Protocol to perform a reciprocal blast for comparison of two de-novo gene annotations based on different genome assemblies.
Reciprocal Best Hits (RBH) blast is a common method for infering putative orthologs.
Requisites:
- python version 3.6 or higher
- Libraries: biopython and progressbar
pip install biopython pip install progressbar
- Libraries: biopython and progressbar
- blast+: download from https://blast.ncbi.nlm.nih.gov/Blast.cgi?PAGE_TYPE=BlastDocs&DOC_TYPE=Download
Create a database with genome2 gene sequences.
mkdir reciprocal_blast
cd ./reciprocal_blast
# DB of genes in genome2.
mkdir genome2_db
makeblastdb -in <path/to/genome2_seq.fasta> -dbtype nucl -out <path/to/genome2_db>
Create a directory with a fasta file for each gene in genome1.
mkdir genome1_genes
python parse_genes.py -f <path/to/genome1_seq.fasta> -d <path/to/genome1_genes>
ls | wc -l # check that there are as many fasta as there are genes in genome1.

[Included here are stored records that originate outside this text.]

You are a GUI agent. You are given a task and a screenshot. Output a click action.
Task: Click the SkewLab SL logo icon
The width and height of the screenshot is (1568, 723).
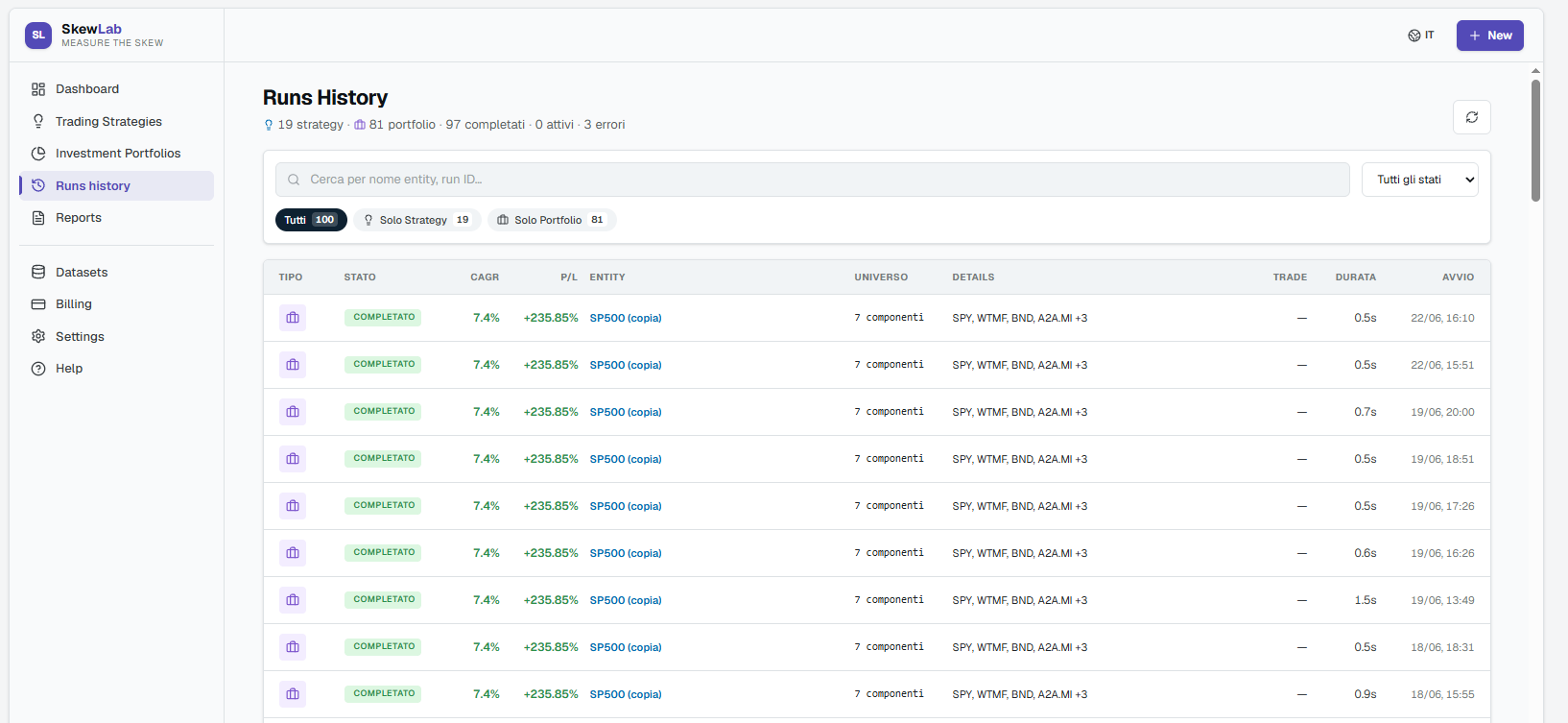tap(38, 36)
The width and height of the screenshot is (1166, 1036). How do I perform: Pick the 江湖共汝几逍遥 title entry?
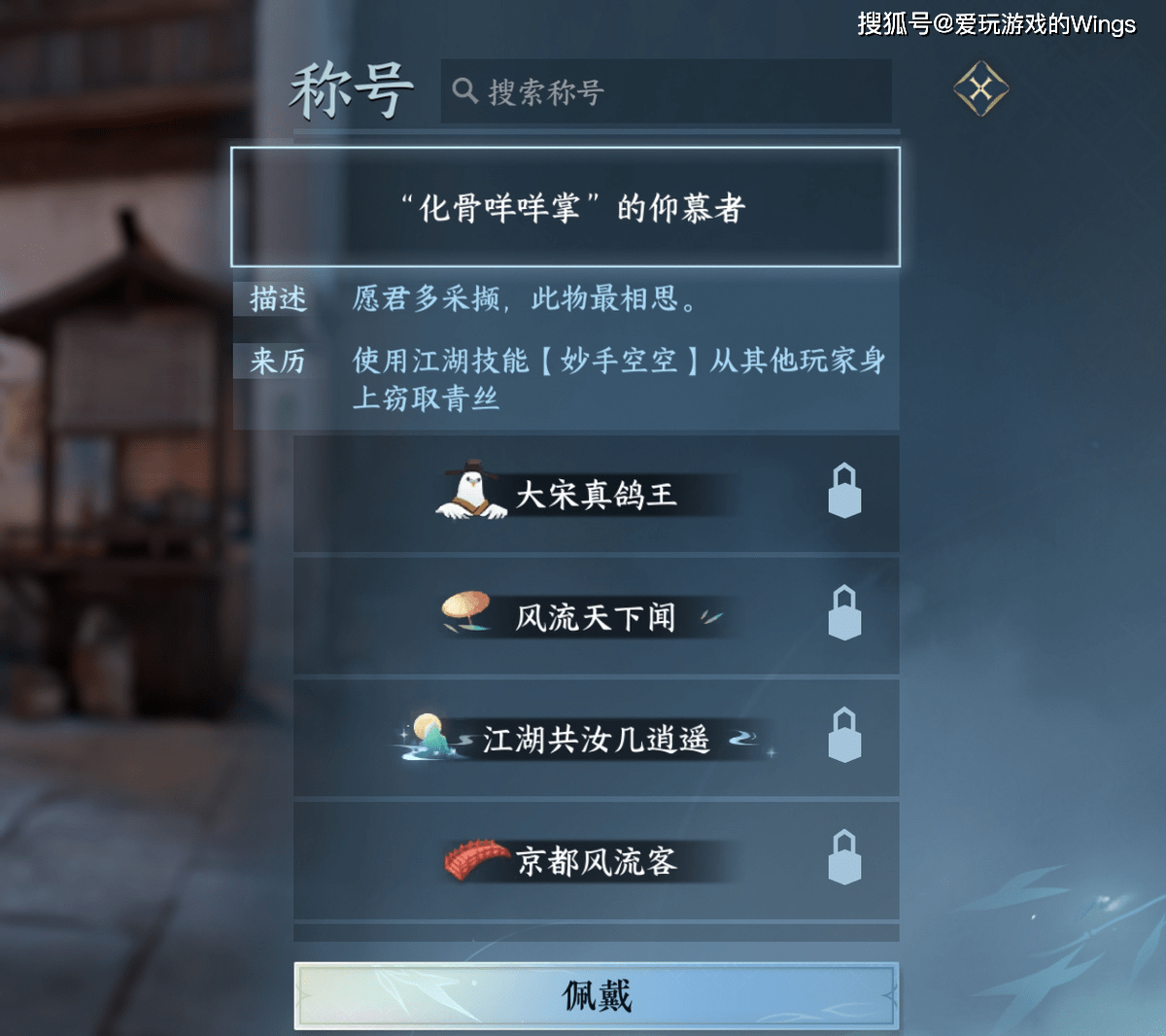pos(597,739)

Blastn of genes in genome1 to genome2.
mkdir blast_forward
cd blast_forward/
nohup ../blast_forward.sh &
Create a database with genome1 gene sequences.
# DB of genes in genome1.
mkdir genome1_db
makeblastdb -in <path/to/genome1_seq.fasta> -dbtype nucl -out <path/to/genome1_db
Create a directory with a fasta file for each gene in genome2.
mkdir genome2_genes
python parse_genes.py -f <path/to/genome2_seq.fasta> -d <path/to/genome2_genes>
ls | wc -l # check that there are as many fasta as there
599F
are genes in genome2.
Blastn of genes in genome2 to genome1 with only one alignment. because you only want to record the best alignment partner in the genome.
mkdir blast_backward
cd blast_backward/
nohup ../blast_backward.sh &
Anlaysis of results from forward and backward blastn.

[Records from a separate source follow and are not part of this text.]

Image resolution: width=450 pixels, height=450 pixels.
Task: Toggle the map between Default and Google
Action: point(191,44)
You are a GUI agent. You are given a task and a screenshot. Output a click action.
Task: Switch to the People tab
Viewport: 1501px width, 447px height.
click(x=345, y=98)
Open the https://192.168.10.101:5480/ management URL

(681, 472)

Parse xml files from both blastn to get the correspondence between genes in both genomes. A RBH is considered when genome1 gene's hit (genome2 gene) in forward blast has as best hit the genome1 gene in backward blast.

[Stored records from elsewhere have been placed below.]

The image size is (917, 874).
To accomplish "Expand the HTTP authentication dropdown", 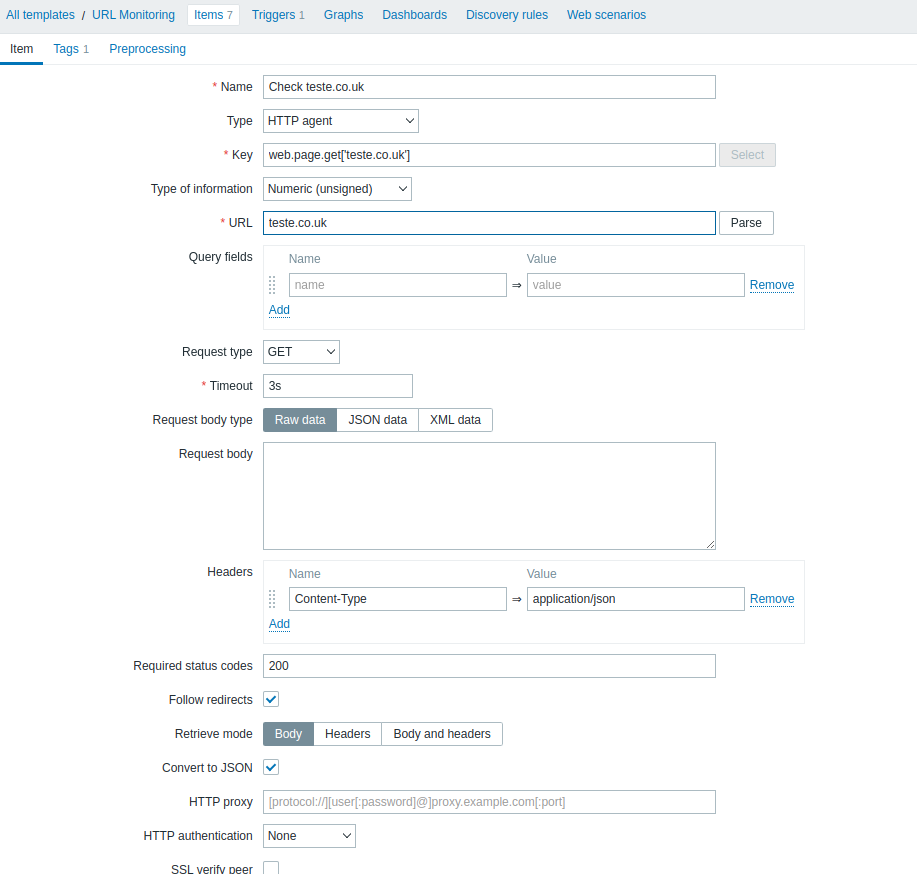I will [x=309, y=836].
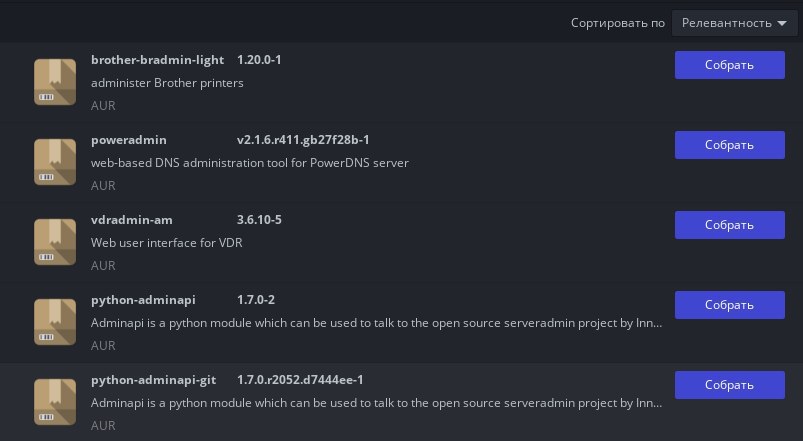803x441 pixels.
Task: Click the python-adminapi-git package icon
Action: 55,402
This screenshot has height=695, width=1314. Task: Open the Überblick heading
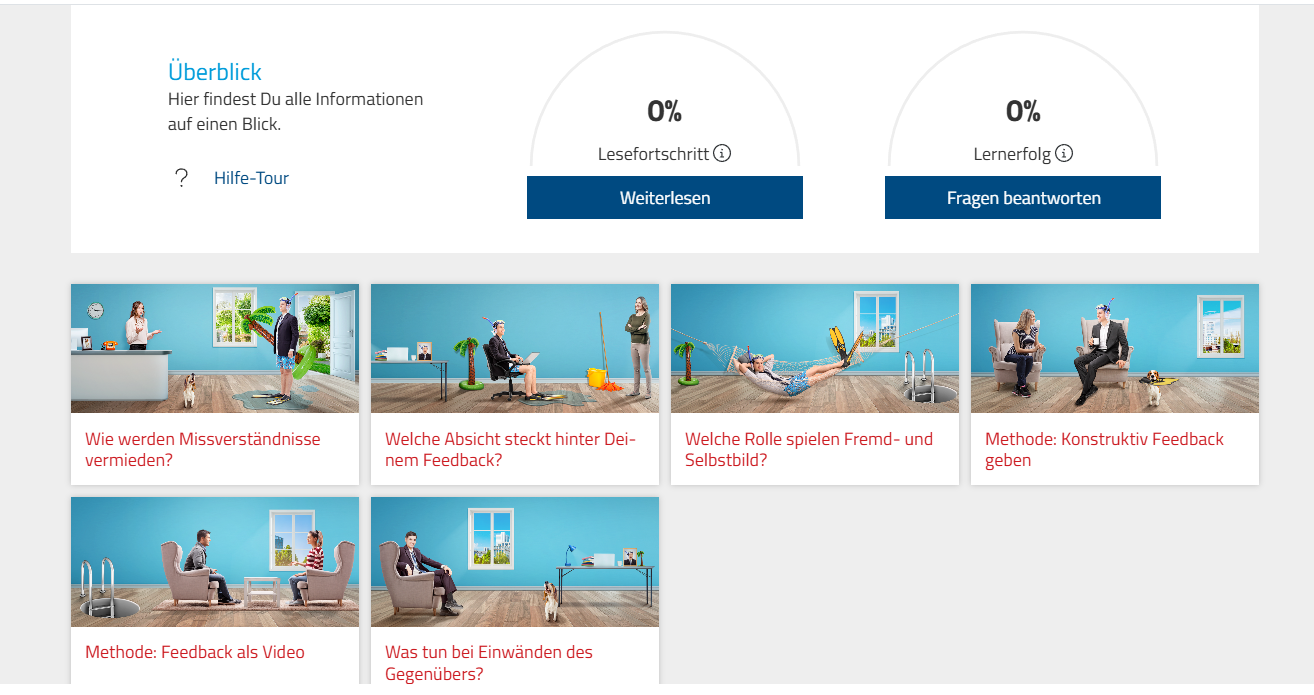point(215,72)
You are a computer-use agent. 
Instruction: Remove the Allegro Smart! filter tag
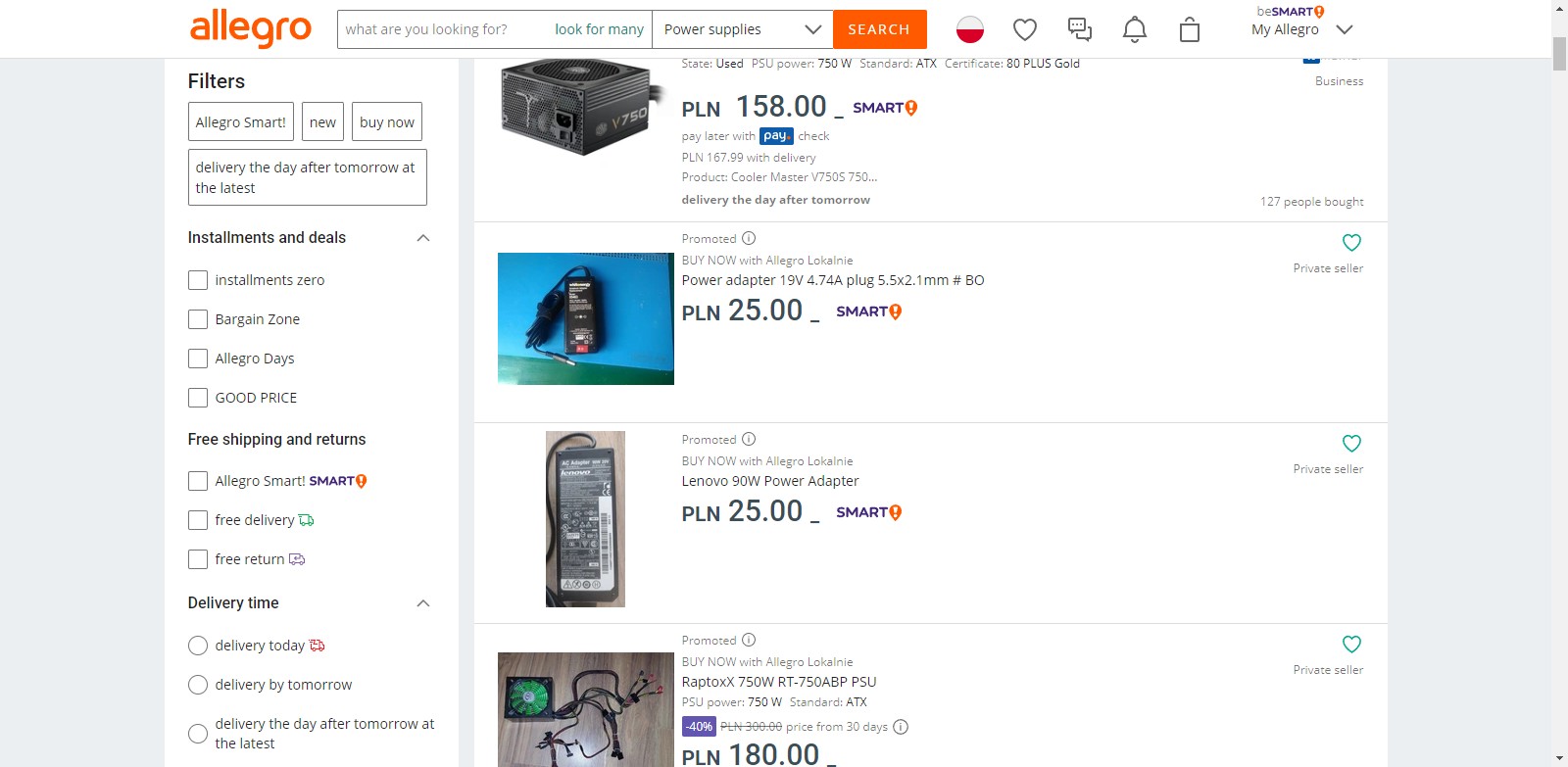[241, 122]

nohup python -u ../parse_xml_reciprocal_blast.py -blastf </path/to/ blast forward xml files directory> -blastb </path/to/ blast backward xml files directory> -o </path/to/ output directory> &
Output:
- tab separated table with the following columns:
Genome1 gene | Corresponding genome2 gene | RBH |
---|---|---|
<str> | <str> | <str> |
"RBH" string in RBH column indicates genome1 gene has a corresponding genome2 gene indicated in "Corresponding genome2 gene" column.